Surveys have to be written individually.
However, teams of up to 2 students can be formed for a research project. To get
full credit, surveys have to be very high quality: they should be similar to a
publishable survey article in a top journal. The bar for research projects will
be lower because of the time constraint and the inherent uncertainty in the
research process. While you’re not required to deliver publication quality
research work by the end of the semester, you are encouraged to do so. We will
provide some suggestions for research projects but you should feel free to work
on any problem in the area of sequential decision making that interests you. The papers must be written according to the
submission rules at ICML: https://icml.cc/Conferences/2020/StyleAuthorInstructions It is easiest to use Latex
with the style files ICML provides. These are 8 page papers.
Posters:
On 4/28 we will hold a poster session during class. Your poster
should provide a summary of your project.
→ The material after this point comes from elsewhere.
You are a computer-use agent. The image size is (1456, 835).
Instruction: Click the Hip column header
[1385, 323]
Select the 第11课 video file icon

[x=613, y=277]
Posters will be due in Canvas at 5pm on Tuesday 4/27. An example poster can be found here. This poster used the
template at https://github.com/anishathalye/gemini
Participation: Active participation is expected, through attending class (Wednesdays),
completing quizzes and engaging in breakout room discussions. Unless you are
speaking please mute your microphone. Please
keep your camera on during class and section if you are comfortable doing so,
though there may be occasional privacy or bandwidth reasons for turning your
camera off. You will get more out of
Stat 234 if you close all of applications on your computer during the
class. Stat 234 is a challenging course
covering subtle concepts and there are further challenges from being remote and
the difficult times we are in, so let's all try to help create a supportive,
collaborative community.
Accommodations: Students needing academic adjustments or
accommodations because of a documented disability must present their Faculty
Letter from the Accessible Education Office
(AEO)
and speak with the professor by the end of the second week of the term, (fill
in specific date). Failure to do so may result in the Course Head's inability
to respond in a timely manner. All discussions will remain confidential,
although Faculty are invited to contact AEO to discuss appropriate
implementation.
Zoom basics and
where to get tech help: The Academic Resources
Center
has resources. For tech help you can chat with Kelly or Peng to see if they can
help and/or you can call the HUIT help desk.